WHAT IS NEEDED
Reproduce verbatim every line of the rows from the one containing "Given: Open the Run and Debug view" down to the one containing "(x=48, y=44)", both ends included, and nothing else.

[begin RECORDS PROVIDED]

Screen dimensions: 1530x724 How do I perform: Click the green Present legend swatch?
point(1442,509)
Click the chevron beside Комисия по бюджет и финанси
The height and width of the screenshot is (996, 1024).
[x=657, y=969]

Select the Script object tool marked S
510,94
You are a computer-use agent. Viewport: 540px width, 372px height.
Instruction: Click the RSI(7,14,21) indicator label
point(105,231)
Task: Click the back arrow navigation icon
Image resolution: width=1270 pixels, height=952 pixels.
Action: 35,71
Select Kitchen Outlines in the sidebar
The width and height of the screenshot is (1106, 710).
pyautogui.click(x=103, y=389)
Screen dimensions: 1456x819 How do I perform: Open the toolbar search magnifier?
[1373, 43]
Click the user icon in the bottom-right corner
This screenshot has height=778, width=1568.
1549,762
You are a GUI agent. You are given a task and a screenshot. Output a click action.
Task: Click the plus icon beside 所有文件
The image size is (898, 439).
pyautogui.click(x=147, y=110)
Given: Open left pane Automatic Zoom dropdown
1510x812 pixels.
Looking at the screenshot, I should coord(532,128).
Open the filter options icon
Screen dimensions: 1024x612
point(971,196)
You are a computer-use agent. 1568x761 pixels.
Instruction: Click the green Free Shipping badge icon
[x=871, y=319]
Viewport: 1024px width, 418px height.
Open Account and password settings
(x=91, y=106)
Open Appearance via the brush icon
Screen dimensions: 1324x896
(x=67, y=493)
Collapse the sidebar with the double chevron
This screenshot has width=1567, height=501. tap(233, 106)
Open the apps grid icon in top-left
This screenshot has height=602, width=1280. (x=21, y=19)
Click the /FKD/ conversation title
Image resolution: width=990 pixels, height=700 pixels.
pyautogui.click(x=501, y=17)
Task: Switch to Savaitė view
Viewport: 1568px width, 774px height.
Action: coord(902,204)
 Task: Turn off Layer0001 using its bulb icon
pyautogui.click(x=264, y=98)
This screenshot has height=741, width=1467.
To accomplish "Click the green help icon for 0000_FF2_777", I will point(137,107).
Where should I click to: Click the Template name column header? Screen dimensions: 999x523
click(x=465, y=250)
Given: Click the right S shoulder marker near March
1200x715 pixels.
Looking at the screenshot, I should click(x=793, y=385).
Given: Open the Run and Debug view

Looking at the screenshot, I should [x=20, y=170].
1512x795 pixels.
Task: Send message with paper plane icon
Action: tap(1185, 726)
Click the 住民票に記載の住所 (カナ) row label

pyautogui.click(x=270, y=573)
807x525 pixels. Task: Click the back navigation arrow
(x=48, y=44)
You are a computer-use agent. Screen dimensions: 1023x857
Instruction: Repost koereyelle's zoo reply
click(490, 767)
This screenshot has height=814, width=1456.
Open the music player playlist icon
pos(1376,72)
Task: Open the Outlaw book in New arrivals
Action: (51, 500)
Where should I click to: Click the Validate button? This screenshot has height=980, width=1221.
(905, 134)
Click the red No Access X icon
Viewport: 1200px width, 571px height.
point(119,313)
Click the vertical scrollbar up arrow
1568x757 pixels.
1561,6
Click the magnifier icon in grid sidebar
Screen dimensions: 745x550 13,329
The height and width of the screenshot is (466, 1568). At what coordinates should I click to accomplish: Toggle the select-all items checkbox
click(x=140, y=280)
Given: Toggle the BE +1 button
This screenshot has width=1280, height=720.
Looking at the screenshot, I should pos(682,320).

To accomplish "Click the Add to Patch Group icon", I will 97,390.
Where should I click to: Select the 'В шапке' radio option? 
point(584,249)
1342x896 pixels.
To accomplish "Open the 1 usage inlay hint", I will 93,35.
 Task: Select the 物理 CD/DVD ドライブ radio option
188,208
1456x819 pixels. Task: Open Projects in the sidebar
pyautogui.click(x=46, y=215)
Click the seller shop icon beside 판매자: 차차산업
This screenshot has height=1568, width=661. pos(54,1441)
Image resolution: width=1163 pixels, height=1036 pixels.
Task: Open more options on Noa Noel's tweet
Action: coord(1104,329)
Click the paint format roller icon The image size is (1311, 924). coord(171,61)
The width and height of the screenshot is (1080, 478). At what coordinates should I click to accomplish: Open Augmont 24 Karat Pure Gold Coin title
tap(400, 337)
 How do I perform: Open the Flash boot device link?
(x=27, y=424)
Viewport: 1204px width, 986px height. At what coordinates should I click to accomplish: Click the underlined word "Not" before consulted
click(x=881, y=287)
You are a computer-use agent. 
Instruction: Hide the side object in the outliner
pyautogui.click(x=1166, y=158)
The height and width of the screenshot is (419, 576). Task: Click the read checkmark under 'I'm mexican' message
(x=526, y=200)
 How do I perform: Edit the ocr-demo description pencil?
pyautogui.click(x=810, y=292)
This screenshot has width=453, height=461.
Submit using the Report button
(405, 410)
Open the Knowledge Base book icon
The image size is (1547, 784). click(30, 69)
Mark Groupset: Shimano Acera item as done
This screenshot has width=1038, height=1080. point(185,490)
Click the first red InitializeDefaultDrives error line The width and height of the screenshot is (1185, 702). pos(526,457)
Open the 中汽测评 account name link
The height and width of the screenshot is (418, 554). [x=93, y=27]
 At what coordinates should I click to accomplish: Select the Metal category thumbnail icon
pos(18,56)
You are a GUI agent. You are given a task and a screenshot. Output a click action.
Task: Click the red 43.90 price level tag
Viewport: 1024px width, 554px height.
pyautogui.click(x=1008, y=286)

[end RECORDS PROVIDED]

FINISHED TASK
Given: Open the Run and Debug view

Looking at the screenshot, I should [x=20, y=170].
1512x795 pixels.
Task: Send message with paper plane icon
Action: tap(1185, 726)
Click the 住民票に記載の住所 (カナ) row label

pyautogui.click(x=270, y=573)
807x525 pixels. Task: Click the back navigation arrow
(x=48, y=44)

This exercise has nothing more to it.